Ford Motor Company will be converting factories across Illinois, Kentucky, Michigan, Missouri and Ohio to produce more fuel efficient car models, thanks to a loan from the Department of Energy. The $5.9 billion is part of the DOE's Advanced Technology Vehicles Manufacturing program, which supports the development of innovative, advanced vehicle technologies to create thousands of clean energy jobs while helping reduce the nation's dependence on foreign oil. The loan for Ford Motor Company is the first to be finalized since the program was appropriated in the fall of 2008, according to the DOE.
News of the loan follows the Obama administration's recently announced requirement of an average fuel economy of 35.5 miles per gallon by 2016. The new standard is expected to reduce oil consumption by an estimated 1.8 billion barrels, prevent greenhouse gas emissions of approximately 950 million metric tons, and save consumers more than $3,000 in fuel costs.

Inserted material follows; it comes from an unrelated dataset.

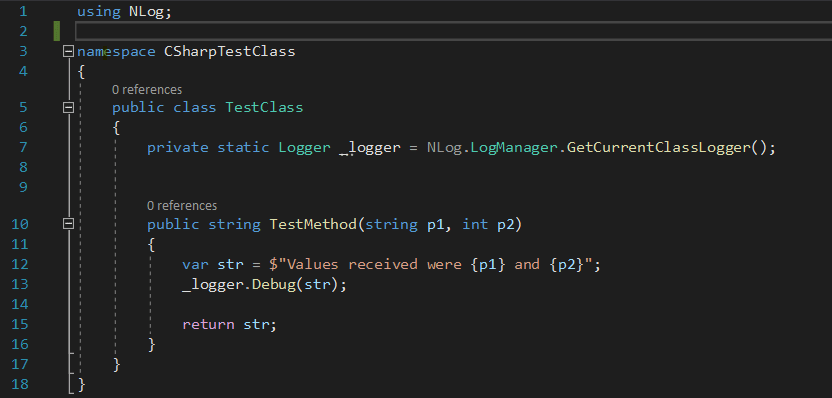This screenshot has width=832, height=398.
Task: Click the {p2} placeholder in the string
Action: (x=567, y=264)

Ford's loan from the DOE will enable it to meet those targets.
"This investment is part of our commitment to creating the clean energy jobs of the future while supporting American innovation," US Energy Secretary Steven Chu says. "We can revitalize the American auto industry and at the same time reduce our dependence on oil and cut our carbon pollution."
The DOE issued a conditional loan commitment to Ford in June to finance as much as 80 percent of qualified expenditures to improve the efficiency of light vehicles by using technologies that improve internal combustion engines and transmissions, reduce vehicle weight, reduce vehicle drag with more aerodynamic designs, and improve vehicle efficiency through the development of hybrid and plug-in electric vehicles. The loan proceeds will allow Ford to raise the fuel efficiency of more than a dozen popular models, the DOE reports, representing close to two million new vehicles annually, and save more than 200 million gallons of gas a year.